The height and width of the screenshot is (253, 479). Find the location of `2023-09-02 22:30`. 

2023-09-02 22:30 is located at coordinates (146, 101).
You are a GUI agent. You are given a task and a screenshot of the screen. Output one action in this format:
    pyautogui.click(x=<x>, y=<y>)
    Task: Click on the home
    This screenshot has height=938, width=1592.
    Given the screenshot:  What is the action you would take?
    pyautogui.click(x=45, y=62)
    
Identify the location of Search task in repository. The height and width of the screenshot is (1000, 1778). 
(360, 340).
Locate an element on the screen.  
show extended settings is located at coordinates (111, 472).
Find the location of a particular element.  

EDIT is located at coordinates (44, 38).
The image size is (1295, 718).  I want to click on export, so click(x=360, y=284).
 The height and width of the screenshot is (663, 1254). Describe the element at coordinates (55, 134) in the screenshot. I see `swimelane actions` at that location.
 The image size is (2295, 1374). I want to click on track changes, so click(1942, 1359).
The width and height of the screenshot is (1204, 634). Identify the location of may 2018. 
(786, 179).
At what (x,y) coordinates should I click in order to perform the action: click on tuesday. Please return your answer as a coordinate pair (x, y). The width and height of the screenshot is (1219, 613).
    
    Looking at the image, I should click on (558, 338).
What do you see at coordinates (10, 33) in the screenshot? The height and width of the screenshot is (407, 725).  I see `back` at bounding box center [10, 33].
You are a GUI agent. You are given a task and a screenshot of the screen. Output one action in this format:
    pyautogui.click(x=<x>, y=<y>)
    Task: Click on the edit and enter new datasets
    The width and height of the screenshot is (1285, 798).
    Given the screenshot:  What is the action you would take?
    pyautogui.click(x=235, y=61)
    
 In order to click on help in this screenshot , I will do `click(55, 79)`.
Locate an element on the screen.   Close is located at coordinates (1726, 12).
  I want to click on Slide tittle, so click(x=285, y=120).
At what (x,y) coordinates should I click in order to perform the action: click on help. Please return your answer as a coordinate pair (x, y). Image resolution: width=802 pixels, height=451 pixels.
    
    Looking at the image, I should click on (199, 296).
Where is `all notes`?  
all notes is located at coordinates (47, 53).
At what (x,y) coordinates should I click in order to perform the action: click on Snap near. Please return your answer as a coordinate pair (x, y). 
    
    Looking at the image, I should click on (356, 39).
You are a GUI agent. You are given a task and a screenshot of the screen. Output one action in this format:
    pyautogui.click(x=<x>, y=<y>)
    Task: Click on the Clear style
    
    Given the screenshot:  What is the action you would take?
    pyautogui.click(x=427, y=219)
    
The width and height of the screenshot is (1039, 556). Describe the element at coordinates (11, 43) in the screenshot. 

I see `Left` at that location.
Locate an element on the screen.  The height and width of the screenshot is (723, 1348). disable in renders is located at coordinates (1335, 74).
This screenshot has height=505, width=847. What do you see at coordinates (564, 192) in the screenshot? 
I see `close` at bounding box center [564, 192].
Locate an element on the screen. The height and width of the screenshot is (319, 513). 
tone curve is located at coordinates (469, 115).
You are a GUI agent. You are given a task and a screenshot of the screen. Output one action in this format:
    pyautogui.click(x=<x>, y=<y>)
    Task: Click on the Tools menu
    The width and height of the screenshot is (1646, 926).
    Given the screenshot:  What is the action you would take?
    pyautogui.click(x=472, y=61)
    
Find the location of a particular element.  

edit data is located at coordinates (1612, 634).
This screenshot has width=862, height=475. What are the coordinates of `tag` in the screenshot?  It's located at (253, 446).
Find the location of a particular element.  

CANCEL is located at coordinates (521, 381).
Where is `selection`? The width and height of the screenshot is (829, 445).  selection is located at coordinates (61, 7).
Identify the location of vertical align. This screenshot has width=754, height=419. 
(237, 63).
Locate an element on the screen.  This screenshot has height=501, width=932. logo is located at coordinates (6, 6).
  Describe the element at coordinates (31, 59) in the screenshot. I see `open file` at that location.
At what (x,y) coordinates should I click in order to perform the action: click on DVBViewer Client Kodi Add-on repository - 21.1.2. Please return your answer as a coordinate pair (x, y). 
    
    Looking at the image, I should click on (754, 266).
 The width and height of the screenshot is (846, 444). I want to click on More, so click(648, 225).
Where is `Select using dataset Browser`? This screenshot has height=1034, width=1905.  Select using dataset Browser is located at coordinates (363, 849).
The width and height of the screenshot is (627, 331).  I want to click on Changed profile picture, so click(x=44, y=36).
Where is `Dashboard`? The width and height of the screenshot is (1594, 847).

====

PROMPT:
Please return all of the records above, reproducing each line with no changes.

EXERCISE OUTPUT:
The height and width of the screenshot is (253, 479). Find the location of `2023-09-02 22:30`. 

2023-09-02 22:30 is located at coordinates (146, 101).
You are a GUI agent. You are given a task and a screenshot of the screen. Output one action in this format:
    pyautogui.click(x=<x>, y=<y>)
    Task: Click on the home
    This screenshot has height=938, width=1592.
    Given the screenshot:  What is the action you would take?
    pyautogui.click(x=45, y=62)
    
Identify the location of Search task in repository. The height and width of the screenshot is (1000, 1778). 
(360, 340).
Locate an element on the screen.  
show extended settings is located at coordinates (111, 472).
Find the location of a particular element.  

EDIT is located at coordinates (44, 38).
The image size is (1295, 718).  I want to click on export, so click(x=360, y=284).
 The height and width of the screenshot is (663, 1254). Describe the element at coordinates (55, 134) in the screenshot. I see `swimelane actions` at that location.
 The image size is (2295, 1374). I want to click on track changes, so click(1942, 1359).
The width and height of the screenshot is (1204, 634). Identify the location of may 2018. 
(786, 179).
At what (x,y) coordinates should I click in order to perform the action: click on tuesday. Please return your answer as a coordinate pair (x, y). The width and height of the screenshot is (1219, 613).
    
    Looking at the image, I should click on (558, 338).
What do you see at coordinates (10, 33) in the screenshot? The height and width of the screenshot is (407, 725).  I see `back` at bounding box center [10, 33].
You are a GUI agent. You are given a task and a screenshot of the screen. Output one action in this format:
    pyautogui.click(x=<x>, y=<y>)
    Task: Click on the edit and enter new datasets
    The width and height of the screenshot is (1285, 798).
    Given the screenshot:  What is the action you would take?
    pyautogui.click(x=235, y=61)
    
 In order to click on help in this screenshot , I will do `click(55, 79)`.
Locate an element on the screen.   Close is located at coordinates (1726, 12).
  I want to click on Slide tittle, so click(x=285, y=120).
At what (x,y) coordinates should I click in order to perform the action: click on help. Please return your answer as a coordinate pair (x, y). Image resolution: width=802 pixels, height=451 pixels.
    
    Looking at the image, I should click on (199, 296).
Where is `all notes`?  
all notes is located at coordinates (47, 53).
At what (x,y) coordinates should I click in order to perform the action: click on Snap near. Please return your answer as a coordinate pair (x, y). 
    
    Looking at the image, I should click on (356, 39).
You are a GUI agent. You are given a task and a screenshot of the screen. Output one action in this format:
    pyautogui.click(x=<x>, y=<y>)
    Task: Click on the Clear style
    
    Given the screenshot:  What is the action you would take?
    pyautogui.click(x=427, y=219)
    
The width and height of the screenshot is (1039, 556). Describe the element at coordinates (11, 43) in the screenshot. 

I see `Left` at that location.
Locate an element on the screen.  The height and width of the screenshot is (723, 1348). disable in renders is located at coordinates (1335, 74).
This screenshot has height=505, width=847. What do you see at coordinates (564, 192) in the screenshot? 
I see `close` at bounding box center [564, 192].
Locate an element on the screen. The height and width of the screenshot is (319, 513). 
tone curve is located at coordinates (469, 115).
You are a GUI agent. You are given a task and a screenshot of the screen. Output one action in this format:
    pyautogui.click(x=<x>, y=<y>)
    Task: Click on the Tools menu
    The width and height of the screenshot is (1646, 926).
    Given the screenshot:  What is the action you would take?
    pyautogui.click(x=472, y=61)
    
Find the location of a particular element.  

edit data is located at coordinates (1612, 634).
This screenshot has width=862, height=475. What are the coordinates of `tag` in the screenshot?  It's located at (253, 446).
Find the location of a particular element.  

CANCEL is located at coordinates (521, 381).
Where is `selection`? The width and height of the screenshot is (829, 445).  selection is located at coordinates (61, 7).
Identify the location of vertical align. This screenshot has width=754, height=419. 
(237, 63).
Locate an element on the screen.  This screenshot has height=501, width=932. logo is located at coordinates (6, 6).
  Describe the element at coordinates (31, 59) in the screenshot. I see `open file` at that location.
At what (x,y) coordinates should I click in order to perform the action: click on DVBViewer Client Kodi Add-on repository - 21.1.2. Please return your answer as a coordinate pair (x, y). 
    
    Looking at the image, I should click on (754, 266).
 The width and height of the screenshot is (846, 444). I want to click on More, so click(648, 225).
Where is `Select using dataset Browser`? This screenshot has height=1034, width=1905.  Select using dataset Browser is located at coordinates (363, 849).
The width and height of the screenshot is (627, 331).  I want to click on Changed profile picture, so click(x=44, y=36).
Where is `Dashboard`? The width and height of the screenshot is (1594, 847).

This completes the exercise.